▸ **Data listing**:
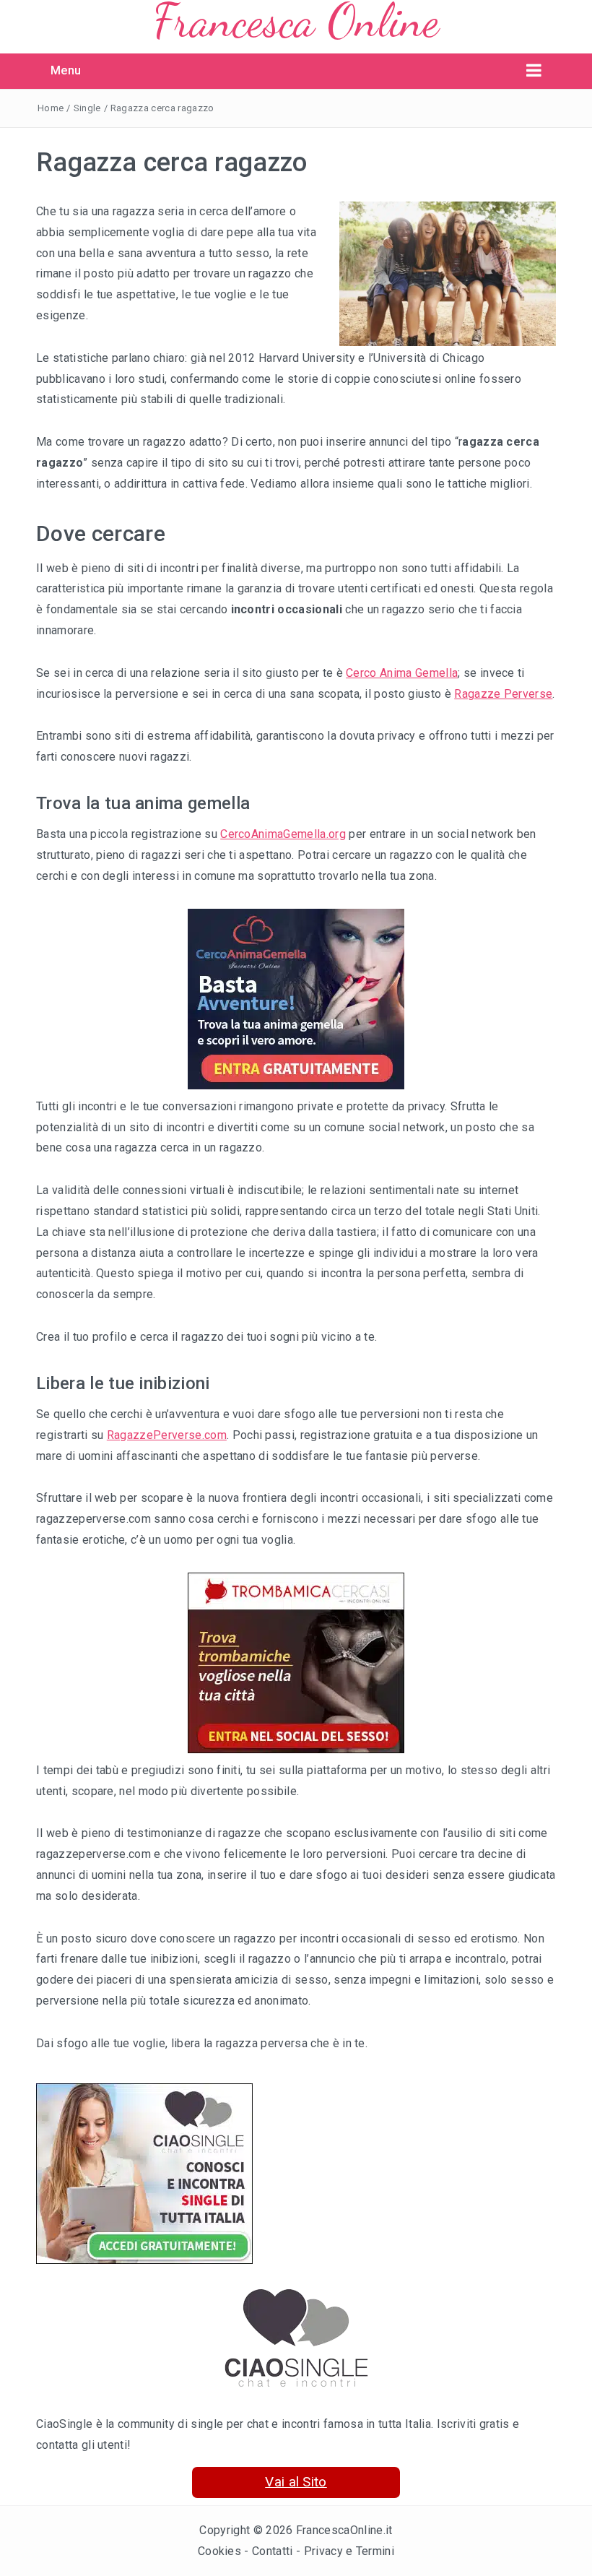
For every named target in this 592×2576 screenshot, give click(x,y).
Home (51, 108)
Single (87, 108)
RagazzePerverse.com (167, 1435)
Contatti (272, 2551)
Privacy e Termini (349, 2551)
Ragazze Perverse (503, 694)
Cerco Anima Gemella (402, 673)
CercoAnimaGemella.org (283, 834)
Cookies (219, 2551)
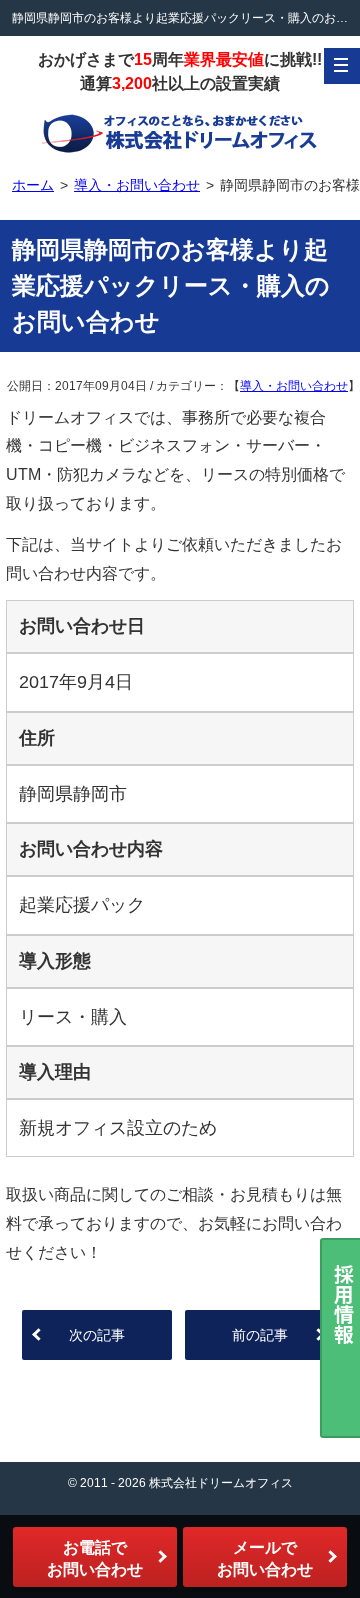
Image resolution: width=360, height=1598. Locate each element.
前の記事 (260, 1335)
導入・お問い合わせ (294, 386)
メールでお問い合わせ (265, 1558)
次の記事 (97, 1335)
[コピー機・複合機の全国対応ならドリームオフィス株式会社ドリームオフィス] (180, 132)
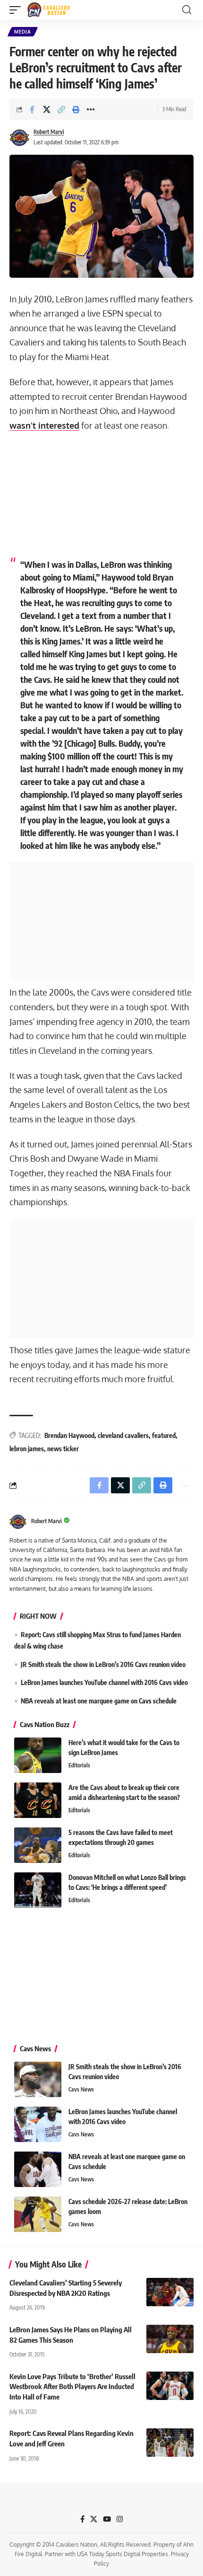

▸ **Required work**: Pictures in the records above should not be copied. Repeat everything else exactly.

▸ **Completed exercise**:
For every named target in this 592×2576 screenshot, give click(x,y).
Home (51, 108)
Single (87, 108)
RagazzePerverse.com (167, 1435)
Contatti (272, 2551)
Privacy e Termini (349, 2551)
Ragazze Perverse (503, 694)
Cerco Anima Gemella (402, 673)
CercoAnimaGemella.org (283, 834)
Cookies (219, 2551)
Image resolution: width=360, height=1598. Locate each element.
前の記事 (260, 1335)
導入・お問い合わせ (294, 386)
メールでお問い合わせ (265, 1558)
次の記事 (97, 1335)
[コピー機・複合機の全国対応ならドリームオフィス株式会社ドリームオフィス] (180, 132)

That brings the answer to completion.